Your task
Using the entries that follow, write out the line containing "Where should I click to: Delete", the line containing "Image resolution: width=1000", and every line between them, exactly and nothing else.

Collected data

"""

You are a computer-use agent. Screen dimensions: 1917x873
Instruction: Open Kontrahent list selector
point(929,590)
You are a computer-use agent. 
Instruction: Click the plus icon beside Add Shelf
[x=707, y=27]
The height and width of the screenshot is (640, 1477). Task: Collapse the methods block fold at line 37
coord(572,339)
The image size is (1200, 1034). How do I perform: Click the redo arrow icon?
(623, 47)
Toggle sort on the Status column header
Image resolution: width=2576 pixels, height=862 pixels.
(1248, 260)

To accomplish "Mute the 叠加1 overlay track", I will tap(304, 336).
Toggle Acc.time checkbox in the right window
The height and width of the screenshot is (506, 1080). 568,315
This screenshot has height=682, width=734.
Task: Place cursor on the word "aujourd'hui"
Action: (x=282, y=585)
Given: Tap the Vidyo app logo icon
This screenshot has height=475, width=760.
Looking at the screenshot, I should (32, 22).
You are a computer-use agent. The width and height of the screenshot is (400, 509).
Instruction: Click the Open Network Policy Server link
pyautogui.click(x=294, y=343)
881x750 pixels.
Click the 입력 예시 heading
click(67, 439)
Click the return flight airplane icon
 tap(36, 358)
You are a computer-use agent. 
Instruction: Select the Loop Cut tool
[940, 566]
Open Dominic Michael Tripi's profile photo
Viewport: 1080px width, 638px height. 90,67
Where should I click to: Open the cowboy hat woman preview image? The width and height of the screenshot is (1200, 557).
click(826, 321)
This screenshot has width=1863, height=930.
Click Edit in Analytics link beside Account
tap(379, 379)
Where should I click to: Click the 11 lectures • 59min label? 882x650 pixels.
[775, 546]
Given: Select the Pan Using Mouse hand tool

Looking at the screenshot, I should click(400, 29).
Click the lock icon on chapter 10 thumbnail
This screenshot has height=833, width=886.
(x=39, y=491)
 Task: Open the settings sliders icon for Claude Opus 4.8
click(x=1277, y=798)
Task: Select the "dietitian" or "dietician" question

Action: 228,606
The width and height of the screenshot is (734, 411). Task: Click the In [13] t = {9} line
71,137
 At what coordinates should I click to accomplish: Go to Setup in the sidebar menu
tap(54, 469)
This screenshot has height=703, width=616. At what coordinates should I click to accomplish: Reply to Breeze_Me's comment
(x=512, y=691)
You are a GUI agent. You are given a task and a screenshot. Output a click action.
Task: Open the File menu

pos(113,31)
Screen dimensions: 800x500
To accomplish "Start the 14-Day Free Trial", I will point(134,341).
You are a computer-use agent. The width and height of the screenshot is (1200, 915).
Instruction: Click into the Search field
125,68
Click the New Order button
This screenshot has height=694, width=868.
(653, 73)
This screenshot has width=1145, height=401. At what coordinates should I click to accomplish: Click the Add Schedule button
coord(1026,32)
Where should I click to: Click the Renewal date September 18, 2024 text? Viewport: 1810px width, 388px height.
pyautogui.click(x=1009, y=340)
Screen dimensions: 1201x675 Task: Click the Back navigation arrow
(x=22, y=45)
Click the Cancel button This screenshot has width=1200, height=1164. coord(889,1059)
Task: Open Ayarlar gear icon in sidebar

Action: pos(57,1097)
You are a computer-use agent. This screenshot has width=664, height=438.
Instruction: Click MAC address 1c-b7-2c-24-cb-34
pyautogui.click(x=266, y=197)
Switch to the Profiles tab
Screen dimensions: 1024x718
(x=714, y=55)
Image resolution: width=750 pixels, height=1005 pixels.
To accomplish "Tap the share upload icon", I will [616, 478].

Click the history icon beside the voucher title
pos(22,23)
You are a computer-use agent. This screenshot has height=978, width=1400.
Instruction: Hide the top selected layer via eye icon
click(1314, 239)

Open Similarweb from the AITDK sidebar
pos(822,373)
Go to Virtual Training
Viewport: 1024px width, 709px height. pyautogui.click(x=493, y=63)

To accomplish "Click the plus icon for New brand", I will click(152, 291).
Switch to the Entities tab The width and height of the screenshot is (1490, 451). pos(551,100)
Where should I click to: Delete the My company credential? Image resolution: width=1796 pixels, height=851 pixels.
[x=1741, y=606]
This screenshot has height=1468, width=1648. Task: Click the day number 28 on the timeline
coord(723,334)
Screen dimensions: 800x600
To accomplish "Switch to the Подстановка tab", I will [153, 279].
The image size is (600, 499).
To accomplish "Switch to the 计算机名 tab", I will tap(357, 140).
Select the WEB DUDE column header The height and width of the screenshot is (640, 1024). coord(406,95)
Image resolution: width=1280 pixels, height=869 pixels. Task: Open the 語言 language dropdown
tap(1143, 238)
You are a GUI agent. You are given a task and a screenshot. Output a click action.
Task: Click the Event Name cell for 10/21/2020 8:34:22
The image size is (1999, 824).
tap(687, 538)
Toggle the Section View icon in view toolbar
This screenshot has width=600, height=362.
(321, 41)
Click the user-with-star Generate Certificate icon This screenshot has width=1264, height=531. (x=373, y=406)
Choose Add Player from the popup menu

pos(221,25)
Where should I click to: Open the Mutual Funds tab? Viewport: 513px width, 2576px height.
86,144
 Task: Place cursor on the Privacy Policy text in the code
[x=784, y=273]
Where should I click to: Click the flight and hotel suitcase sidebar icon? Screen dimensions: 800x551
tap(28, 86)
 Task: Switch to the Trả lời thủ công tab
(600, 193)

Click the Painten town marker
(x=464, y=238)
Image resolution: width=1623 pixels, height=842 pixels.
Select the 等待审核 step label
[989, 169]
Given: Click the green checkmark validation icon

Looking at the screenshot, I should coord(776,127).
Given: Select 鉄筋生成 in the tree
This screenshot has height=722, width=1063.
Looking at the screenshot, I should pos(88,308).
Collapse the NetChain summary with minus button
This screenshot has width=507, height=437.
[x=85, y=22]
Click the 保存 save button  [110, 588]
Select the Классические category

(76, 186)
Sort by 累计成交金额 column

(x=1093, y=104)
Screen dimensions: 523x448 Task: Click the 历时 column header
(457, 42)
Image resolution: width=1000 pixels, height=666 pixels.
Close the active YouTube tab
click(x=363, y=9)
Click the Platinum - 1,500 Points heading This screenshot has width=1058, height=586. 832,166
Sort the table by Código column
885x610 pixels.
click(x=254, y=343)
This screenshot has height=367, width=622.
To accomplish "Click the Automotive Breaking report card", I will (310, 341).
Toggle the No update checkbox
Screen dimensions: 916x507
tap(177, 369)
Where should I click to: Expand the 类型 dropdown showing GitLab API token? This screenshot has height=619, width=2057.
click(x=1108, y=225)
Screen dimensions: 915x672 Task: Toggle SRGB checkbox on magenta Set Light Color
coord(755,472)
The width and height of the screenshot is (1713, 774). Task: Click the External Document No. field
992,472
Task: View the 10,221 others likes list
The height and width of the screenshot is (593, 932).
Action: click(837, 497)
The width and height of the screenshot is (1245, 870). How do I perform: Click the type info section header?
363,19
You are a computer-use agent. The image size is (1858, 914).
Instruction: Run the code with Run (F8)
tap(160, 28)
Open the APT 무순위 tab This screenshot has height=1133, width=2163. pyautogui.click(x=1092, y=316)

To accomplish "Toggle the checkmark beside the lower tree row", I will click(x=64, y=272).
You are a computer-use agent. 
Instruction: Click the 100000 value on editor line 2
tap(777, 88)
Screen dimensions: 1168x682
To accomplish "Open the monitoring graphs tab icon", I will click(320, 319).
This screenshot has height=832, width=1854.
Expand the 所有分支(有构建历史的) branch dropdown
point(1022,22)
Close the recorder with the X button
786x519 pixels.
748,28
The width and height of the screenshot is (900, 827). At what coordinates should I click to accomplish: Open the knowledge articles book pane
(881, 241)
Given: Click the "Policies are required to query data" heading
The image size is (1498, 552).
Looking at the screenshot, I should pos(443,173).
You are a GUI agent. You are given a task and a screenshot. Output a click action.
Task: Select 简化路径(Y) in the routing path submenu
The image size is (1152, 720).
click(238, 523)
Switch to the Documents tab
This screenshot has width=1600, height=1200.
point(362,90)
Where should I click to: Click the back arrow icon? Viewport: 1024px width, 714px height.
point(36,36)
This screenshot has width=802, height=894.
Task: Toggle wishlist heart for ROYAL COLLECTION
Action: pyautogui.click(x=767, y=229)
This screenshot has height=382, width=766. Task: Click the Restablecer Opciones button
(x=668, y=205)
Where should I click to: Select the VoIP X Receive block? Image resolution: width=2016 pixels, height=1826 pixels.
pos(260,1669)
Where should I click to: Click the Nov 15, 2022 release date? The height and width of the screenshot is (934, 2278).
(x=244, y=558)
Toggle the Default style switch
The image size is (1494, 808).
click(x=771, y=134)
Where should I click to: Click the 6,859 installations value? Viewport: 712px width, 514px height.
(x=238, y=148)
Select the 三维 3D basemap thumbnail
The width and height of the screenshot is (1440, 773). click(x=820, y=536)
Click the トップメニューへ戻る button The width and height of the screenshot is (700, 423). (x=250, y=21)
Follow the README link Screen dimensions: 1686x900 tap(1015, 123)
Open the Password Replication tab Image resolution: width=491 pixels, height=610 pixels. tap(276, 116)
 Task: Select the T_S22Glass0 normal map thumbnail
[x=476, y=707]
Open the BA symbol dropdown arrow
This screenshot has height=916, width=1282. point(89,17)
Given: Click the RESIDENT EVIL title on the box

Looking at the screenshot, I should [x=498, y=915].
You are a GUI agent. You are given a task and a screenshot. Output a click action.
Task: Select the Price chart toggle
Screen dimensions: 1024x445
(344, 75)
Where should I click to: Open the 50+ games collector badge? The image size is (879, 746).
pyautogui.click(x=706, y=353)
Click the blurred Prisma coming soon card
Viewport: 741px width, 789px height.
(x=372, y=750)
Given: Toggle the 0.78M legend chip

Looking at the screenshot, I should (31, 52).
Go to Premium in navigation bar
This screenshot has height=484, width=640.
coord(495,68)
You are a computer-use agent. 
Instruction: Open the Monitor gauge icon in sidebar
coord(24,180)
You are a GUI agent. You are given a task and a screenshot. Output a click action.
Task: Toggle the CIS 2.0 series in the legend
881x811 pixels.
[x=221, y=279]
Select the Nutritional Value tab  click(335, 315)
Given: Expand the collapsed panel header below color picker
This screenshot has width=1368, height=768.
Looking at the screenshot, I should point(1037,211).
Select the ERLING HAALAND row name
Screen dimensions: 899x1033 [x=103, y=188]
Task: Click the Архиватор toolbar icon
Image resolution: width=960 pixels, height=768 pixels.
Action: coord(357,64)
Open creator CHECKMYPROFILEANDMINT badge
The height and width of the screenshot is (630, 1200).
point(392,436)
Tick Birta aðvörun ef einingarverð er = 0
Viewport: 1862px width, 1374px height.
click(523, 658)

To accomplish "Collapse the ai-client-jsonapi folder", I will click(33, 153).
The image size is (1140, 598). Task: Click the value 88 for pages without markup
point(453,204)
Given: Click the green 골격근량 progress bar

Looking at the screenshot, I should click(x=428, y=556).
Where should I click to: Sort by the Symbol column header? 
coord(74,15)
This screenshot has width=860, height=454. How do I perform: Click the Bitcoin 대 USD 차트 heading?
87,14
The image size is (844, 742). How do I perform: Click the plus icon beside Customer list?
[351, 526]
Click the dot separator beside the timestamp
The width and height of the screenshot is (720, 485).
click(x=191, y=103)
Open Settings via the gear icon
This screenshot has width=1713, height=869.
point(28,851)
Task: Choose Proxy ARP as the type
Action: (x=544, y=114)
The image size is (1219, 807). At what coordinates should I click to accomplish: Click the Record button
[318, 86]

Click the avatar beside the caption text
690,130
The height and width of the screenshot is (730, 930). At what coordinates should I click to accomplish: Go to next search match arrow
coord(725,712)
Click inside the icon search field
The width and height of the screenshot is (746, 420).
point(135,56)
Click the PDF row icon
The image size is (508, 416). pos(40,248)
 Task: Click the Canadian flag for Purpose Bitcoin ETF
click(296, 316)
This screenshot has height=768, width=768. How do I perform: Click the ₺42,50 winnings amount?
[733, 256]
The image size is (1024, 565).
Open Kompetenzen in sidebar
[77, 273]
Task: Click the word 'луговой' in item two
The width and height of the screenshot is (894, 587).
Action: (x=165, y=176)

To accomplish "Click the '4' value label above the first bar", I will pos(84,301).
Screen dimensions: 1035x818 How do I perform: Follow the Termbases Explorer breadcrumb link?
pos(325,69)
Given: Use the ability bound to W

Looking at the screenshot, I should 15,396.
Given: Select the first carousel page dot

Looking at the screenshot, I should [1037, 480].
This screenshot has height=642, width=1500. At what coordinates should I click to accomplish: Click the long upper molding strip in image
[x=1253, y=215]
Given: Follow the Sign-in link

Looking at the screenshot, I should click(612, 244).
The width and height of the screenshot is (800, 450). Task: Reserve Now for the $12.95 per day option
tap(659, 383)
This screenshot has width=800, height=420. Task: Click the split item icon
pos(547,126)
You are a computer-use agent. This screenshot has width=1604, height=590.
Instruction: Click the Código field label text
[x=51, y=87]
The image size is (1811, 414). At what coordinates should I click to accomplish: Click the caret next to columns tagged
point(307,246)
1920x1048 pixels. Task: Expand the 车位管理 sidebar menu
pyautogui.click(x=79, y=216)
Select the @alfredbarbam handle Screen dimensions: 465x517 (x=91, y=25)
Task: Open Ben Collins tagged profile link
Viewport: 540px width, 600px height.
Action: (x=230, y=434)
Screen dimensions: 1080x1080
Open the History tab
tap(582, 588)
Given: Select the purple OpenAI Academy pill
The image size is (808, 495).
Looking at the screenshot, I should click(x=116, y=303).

"""

Output
Where should I click to: Delete the My company credential? Image resolution: width=1796 pixels, height=851 pixels.
[x=1741, y=606]
This screenshot has height=1468, width=1648. Task: Click the day number 28 on the timeline
coord(723,334)
Screen dimensions: 800x600
To accomplish "Switch to the Подстановка tab", I will [153, 279].
The image size is (600, 499).
To accomplish "Switch to the 计算机名 tab", I will tap(357, 140).
Select the WEB DUDE column header The height and width of the screenshot is (640, 1024). coord(406,95)
Image resolution: width=1280 pixels, height=869 pixels. Task: Open the 語言 language dropdown
tap(1143, 238)
You are a GUI agent. You are given a task and a screenshot. Output a click action.
Task: Click the Event Name cell for 10/21/2020 8:34:22
The image size is (1999, 824).
tap(687, 538)
Toggle the Section View icon in view toolbar
This screenshot has width=600, height=362.
(321, 41)
Click the user-with-star Generate Certificate icon This screenshot has width=1264, height=531. (x=373, y=406)
Choose Add Player from the popup menu

pos(221,25)
Where should I click to: Open the Mutual Funds tab? Viewport: 513px width, 2576px height.
86,144
 Task: Place cursor on the Privacy Policy text in the code
[x=784, y=273]
Where should I click to: Click the flight and hotel suitcase sidebar icon? Screen dimensions: 800x551
tap(28, 86)
 Task: Switch to the Trả lời thủ công tab
(600, 193)

Click the Painten town marker
(x=464, y=238)
Image resolution: width=1623 pixels, height=842 pixels.
Select the 等待审核 step label
[989, 169]
Given: Click the green checkmark validation icon

Looking at the screenshot, I should coord(776,127).
Given: Select 鉄筋生成 in the tree
This screenshot has height=722, width=1063.
Looking at the screenshot, I should pos(88,308).
Collapse the NetChain summary with minus button
This screenshot has width=507, height=437.
[x=85, y=22]
Click the 保存 save button  [110, 588]
Select the Классические category

(76, 186)
Sort by 累计成交金额 column

(x=1093, y=104)
Screen dimensions: 523x448 Task: Click the 历时 column header
(457, 42)
Image resolution: width=1000 pixels, height=666 pixels.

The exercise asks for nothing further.